## WHAT THE EXERCISE ASKS
In the records that follow, show each line where the word "computer" is present.

## PROVIDED DATA
··········

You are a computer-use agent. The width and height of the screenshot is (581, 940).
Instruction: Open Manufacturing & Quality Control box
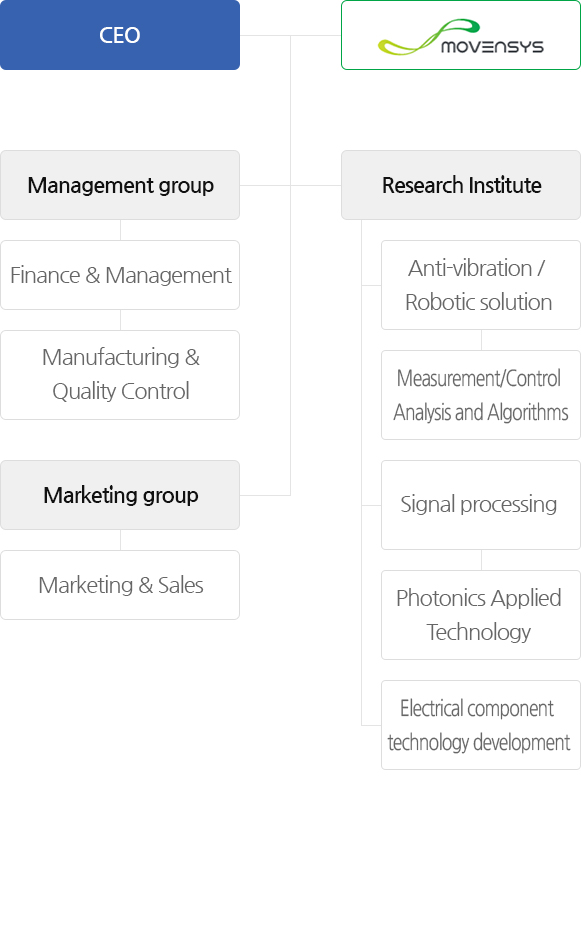coord(120,375)
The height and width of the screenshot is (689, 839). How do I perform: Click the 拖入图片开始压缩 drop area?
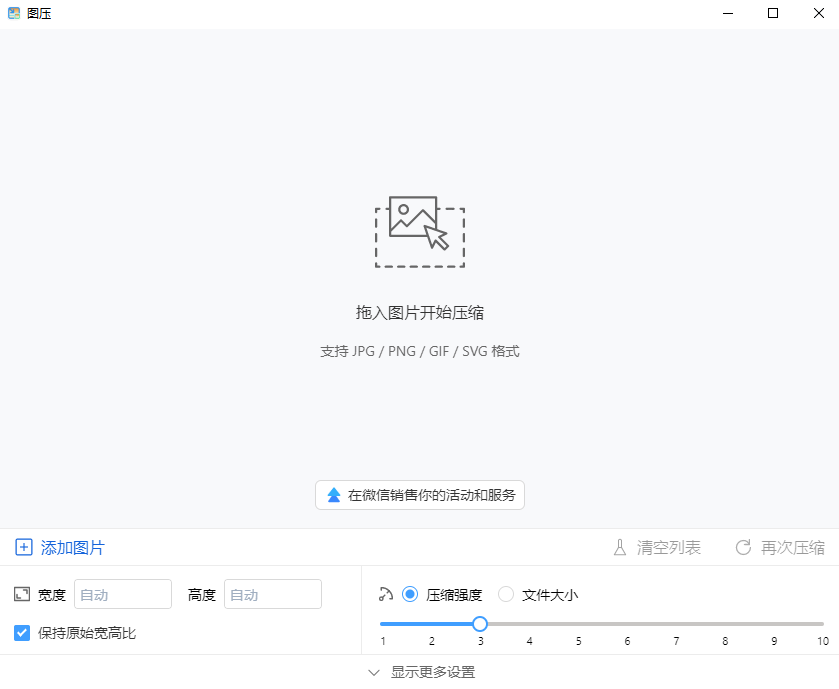(419, 311)
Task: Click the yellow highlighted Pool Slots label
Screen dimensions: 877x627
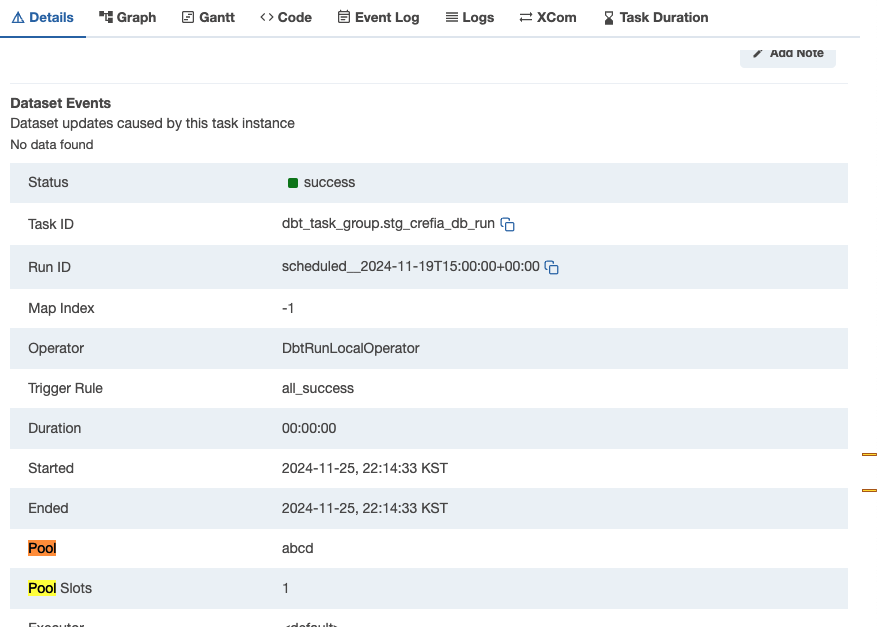Action: (x=42, y=588)
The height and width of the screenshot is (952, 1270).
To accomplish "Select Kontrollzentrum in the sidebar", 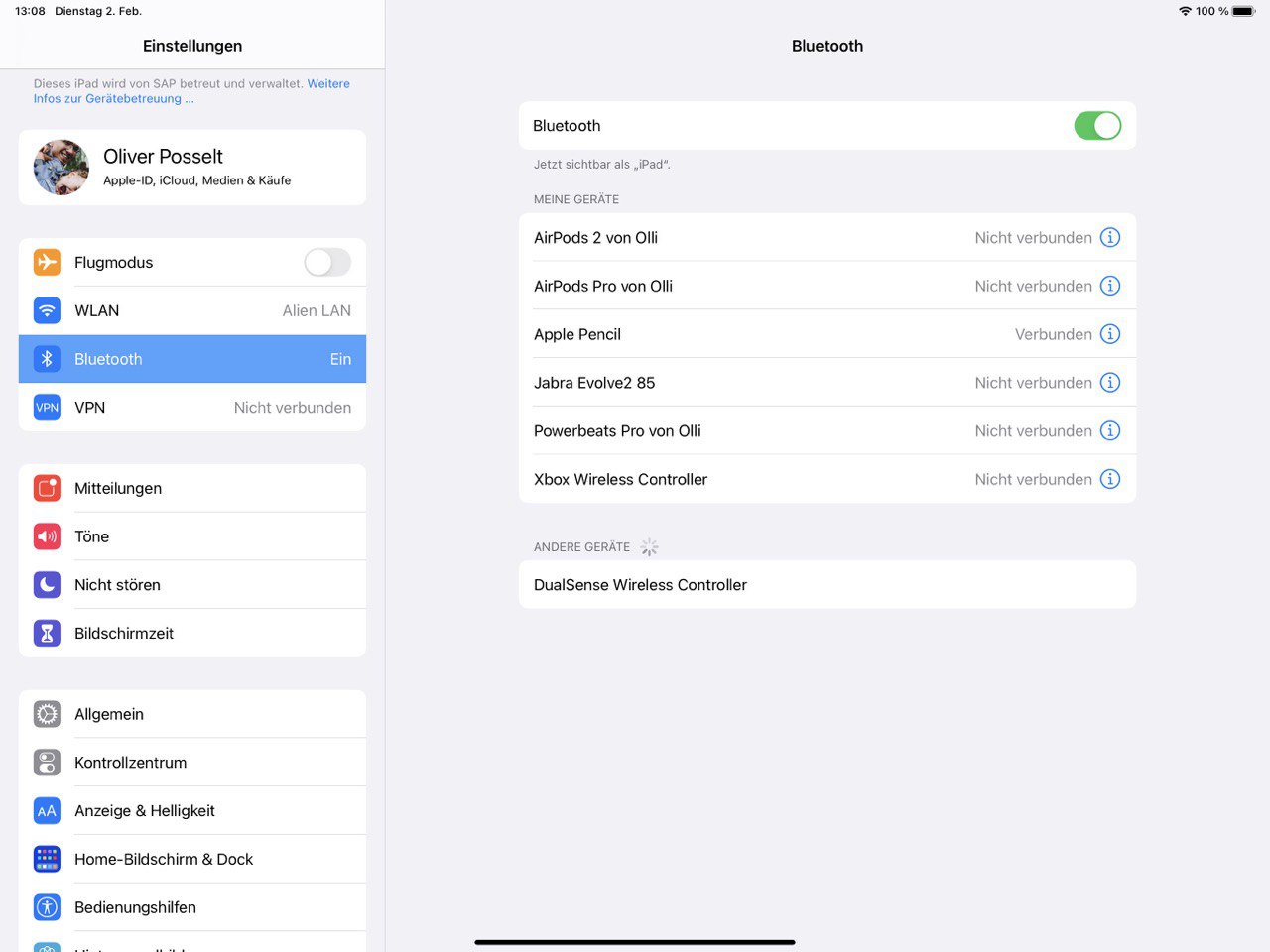I will [x=192, y=763].
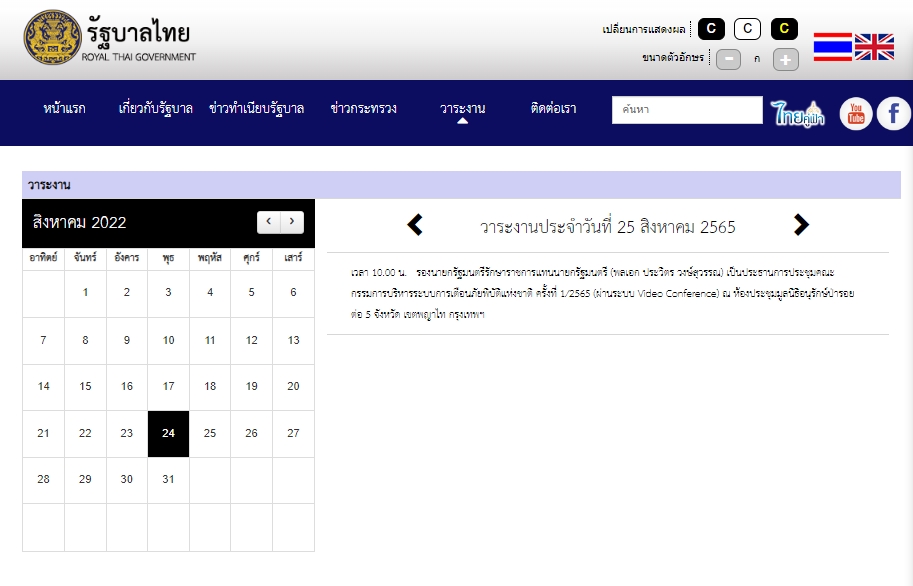Image resolution: width=913 pixels, height=586 pixels.
Task: Switch to the white contrast display mode
Action: [x=747, y=29]
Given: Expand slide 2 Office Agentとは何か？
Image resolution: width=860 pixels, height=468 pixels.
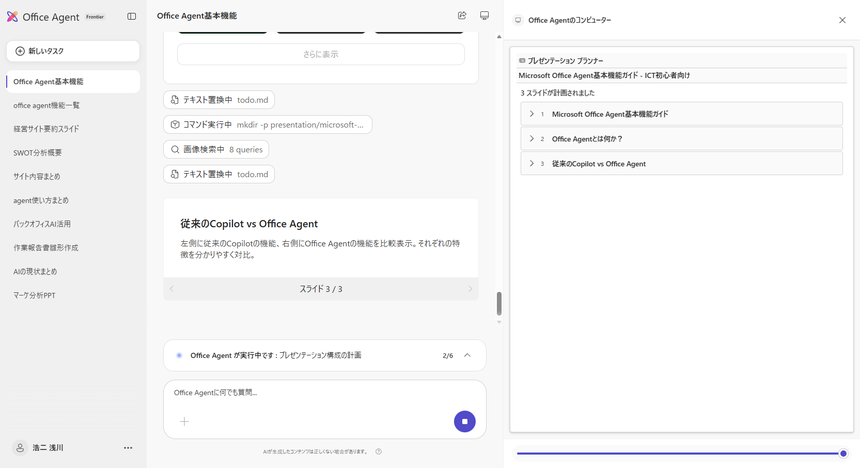Looking at the screenshot, I should pos(532,139).
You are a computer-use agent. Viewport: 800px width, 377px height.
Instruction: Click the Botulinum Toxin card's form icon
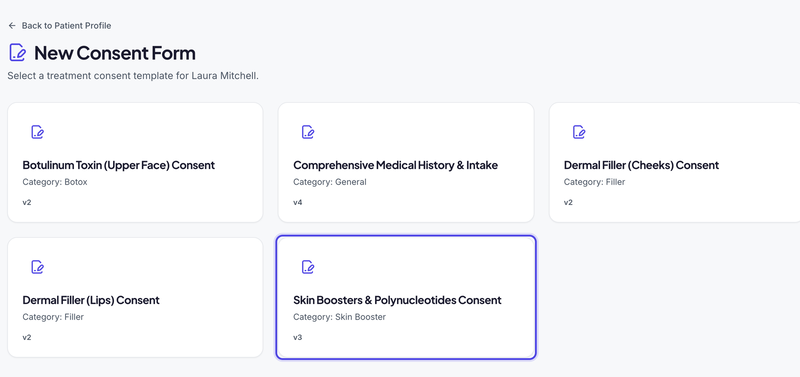click(37, 132)
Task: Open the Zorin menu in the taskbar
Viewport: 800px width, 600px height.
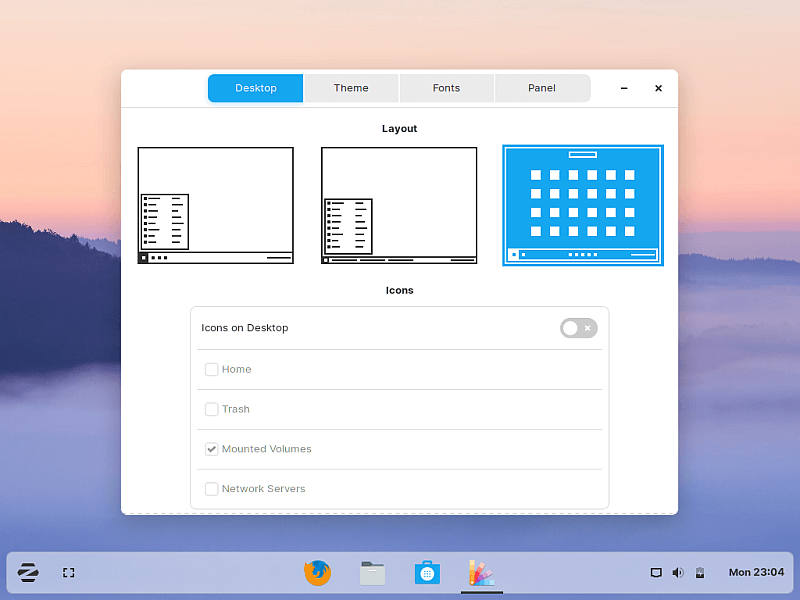Action: (x=27, y=572)
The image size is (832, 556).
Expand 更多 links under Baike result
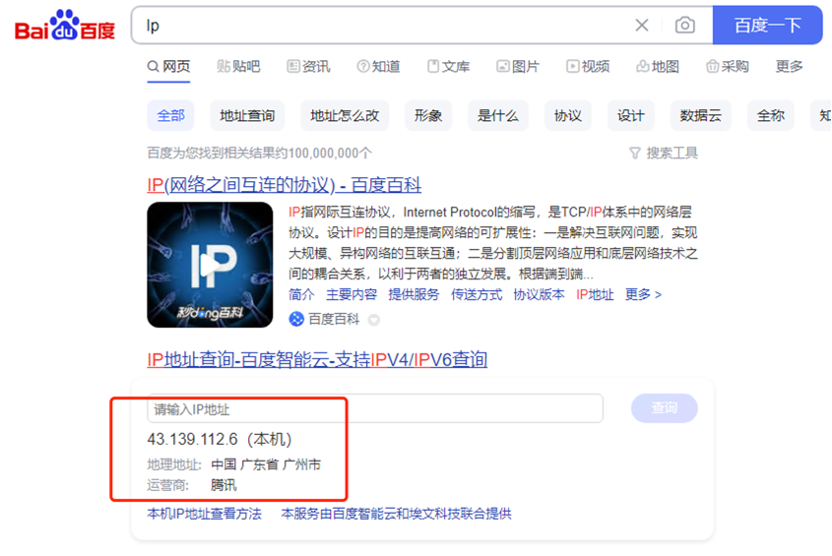tap(643, 294)
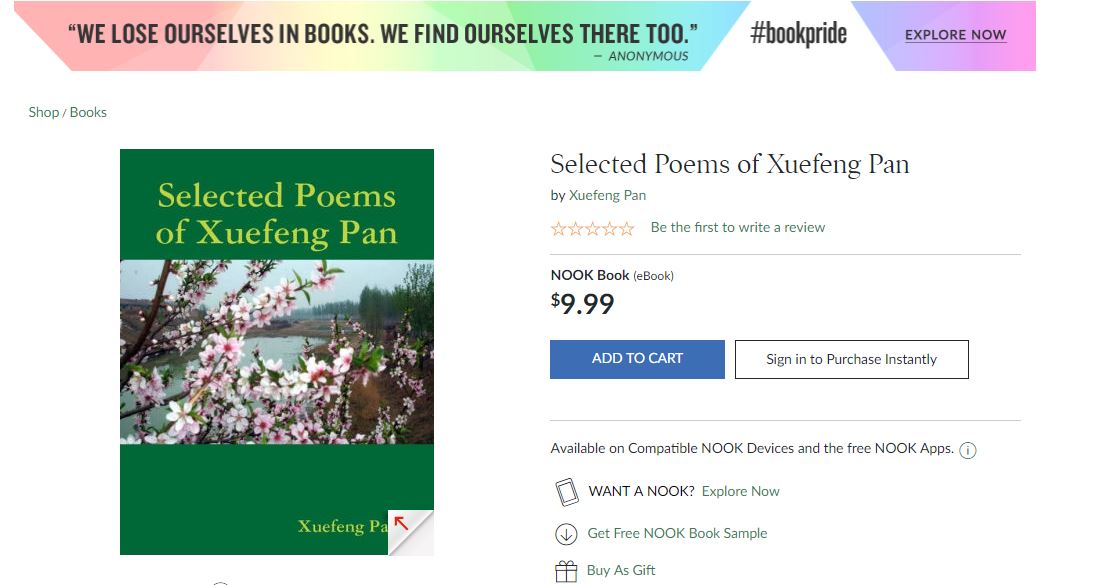Click the #bookpride hashtag in banner
The width and height of the screenshot is (1119, 585).
click(x=798, y=34)
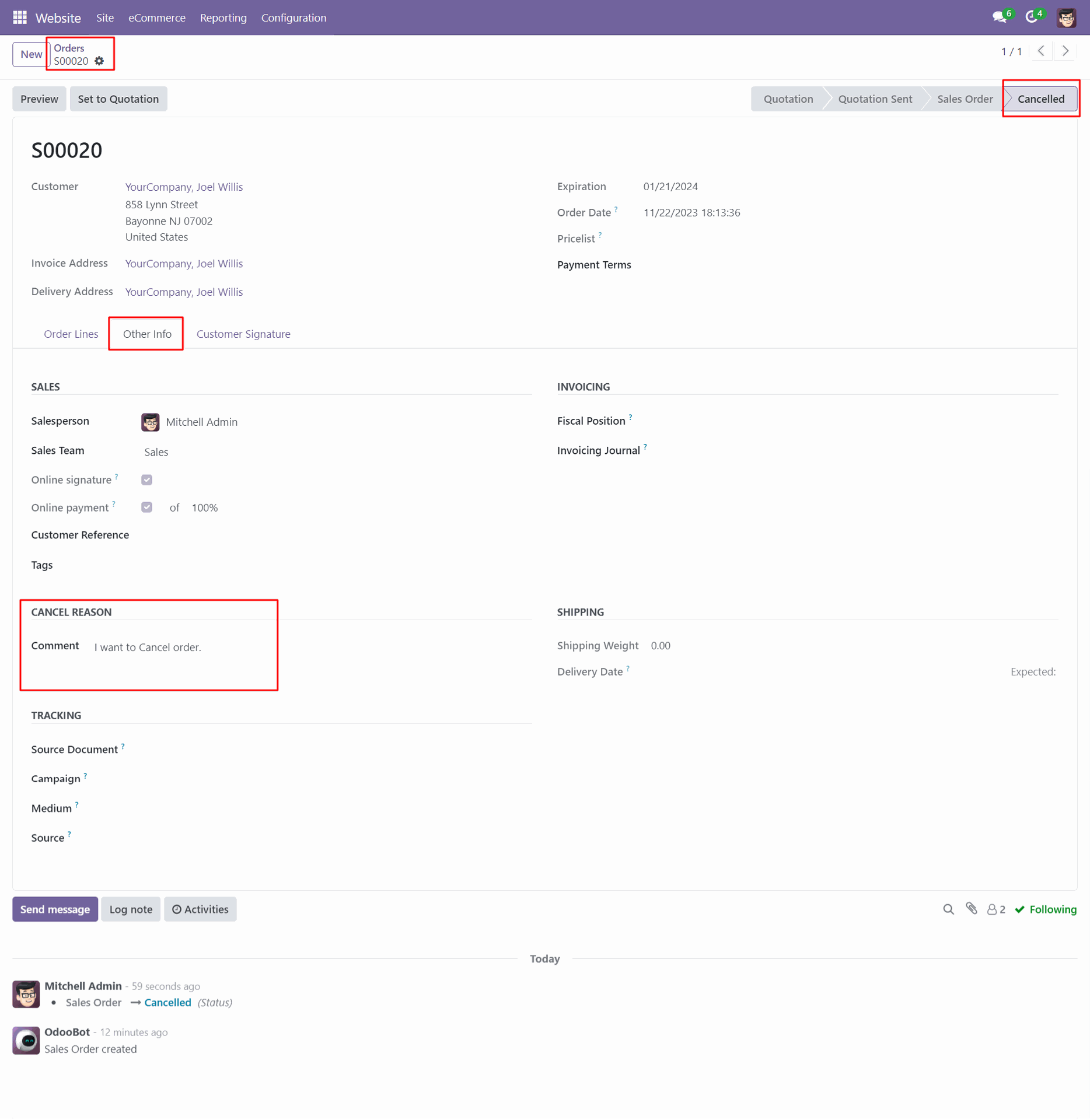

··········

## EXPECTED ANSWER
You are a computer-use agent. The width and height of the screenshot is (581, 940).
You are a computer-use agent. Viewport: 800px width, 377px height.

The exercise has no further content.